Task to complete — Print the rows below exactly as they appear, everything from the line containing "This screenshot has width=2351, height=1568." down to the line containing "coordinates (593, 984).", including both of those lines.

Entries provided —
::::
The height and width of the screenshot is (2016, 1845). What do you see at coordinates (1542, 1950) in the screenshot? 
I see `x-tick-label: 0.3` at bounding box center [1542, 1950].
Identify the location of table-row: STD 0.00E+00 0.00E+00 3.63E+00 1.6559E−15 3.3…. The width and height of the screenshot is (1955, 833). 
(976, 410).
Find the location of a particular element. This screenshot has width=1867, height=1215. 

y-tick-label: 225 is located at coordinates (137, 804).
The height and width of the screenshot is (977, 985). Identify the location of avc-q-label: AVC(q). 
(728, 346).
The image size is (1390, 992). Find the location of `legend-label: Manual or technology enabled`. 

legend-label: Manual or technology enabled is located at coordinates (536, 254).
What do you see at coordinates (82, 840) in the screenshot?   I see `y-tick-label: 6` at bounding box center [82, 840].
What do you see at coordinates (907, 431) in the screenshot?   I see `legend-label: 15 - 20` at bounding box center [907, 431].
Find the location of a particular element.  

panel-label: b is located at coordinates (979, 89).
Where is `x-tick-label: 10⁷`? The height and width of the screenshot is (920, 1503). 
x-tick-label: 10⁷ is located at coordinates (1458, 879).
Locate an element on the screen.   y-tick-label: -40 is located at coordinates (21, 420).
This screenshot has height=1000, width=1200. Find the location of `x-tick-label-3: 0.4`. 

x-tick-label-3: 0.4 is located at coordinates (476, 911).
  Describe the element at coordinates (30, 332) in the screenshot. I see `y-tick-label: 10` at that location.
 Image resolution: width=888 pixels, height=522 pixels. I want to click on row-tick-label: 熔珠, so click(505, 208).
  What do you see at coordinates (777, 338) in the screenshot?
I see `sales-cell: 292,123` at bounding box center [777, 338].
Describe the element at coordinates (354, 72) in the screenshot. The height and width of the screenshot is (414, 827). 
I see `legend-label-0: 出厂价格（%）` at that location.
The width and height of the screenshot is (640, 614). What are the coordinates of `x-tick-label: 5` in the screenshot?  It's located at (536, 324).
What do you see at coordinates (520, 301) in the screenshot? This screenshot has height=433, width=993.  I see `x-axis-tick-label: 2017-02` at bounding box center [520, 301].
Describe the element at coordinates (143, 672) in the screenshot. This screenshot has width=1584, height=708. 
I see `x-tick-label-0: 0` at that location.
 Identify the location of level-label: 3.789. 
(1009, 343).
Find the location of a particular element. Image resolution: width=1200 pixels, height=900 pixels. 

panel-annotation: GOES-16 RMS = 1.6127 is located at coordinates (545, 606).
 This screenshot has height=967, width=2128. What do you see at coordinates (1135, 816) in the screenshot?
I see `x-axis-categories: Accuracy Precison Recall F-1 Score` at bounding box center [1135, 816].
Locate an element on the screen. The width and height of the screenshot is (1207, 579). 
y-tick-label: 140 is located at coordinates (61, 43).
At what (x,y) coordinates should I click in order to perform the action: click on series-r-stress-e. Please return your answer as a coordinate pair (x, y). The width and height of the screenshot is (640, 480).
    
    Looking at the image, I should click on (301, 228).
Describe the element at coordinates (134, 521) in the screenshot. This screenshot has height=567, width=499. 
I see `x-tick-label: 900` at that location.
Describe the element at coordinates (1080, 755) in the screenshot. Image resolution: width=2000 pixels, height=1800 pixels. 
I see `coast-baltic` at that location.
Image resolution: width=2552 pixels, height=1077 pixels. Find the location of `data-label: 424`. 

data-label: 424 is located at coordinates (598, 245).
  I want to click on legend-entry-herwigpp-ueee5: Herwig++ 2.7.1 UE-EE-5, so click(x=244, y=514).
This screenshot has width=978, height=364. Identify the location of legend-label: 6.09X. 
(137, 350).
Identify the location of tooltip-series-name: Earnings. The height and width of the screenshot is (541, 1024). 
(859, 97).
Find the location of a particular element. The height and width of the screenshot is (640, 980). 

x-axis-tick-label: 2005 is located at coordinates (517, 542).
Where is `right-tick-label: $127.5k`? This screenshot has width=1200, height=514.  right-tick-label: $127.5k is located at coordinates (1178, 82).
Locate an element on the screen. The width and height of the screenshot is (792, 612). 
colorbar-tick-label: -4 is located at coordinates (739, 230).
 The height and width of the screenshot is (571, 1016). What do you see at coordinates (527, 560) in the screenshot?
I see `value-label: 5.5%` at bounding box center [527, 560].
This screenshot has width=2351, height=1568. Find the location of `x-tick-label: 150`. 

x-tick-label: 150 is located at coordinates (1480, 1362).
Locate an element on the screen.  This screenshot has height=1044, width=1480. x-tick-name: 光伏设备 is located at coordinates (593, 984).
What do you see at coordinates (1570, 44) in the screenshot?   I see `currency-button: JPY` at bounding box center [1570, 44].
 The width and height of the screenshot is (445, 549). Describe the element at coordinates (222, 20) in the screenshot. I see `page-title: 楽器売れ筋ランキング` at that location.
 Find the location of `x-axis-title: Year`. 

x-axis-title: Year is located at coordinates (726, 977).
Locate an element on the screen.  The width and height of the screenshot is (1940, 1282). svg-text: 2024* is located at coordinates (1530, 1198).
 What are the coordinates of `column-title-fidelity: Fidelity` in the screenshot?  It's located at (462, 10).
::::
Completed exercise —
This screenshot has width=2351, height=1568. Find the location of `x-tick-label: 150`. 

x-tick-label: 150 is located at coordinates (1480, 1362).
Locate an element on the screen.  This screenshot has height=1044, width=1480. x-tick-name: 光伏设备 is located at coordinates (593, 984).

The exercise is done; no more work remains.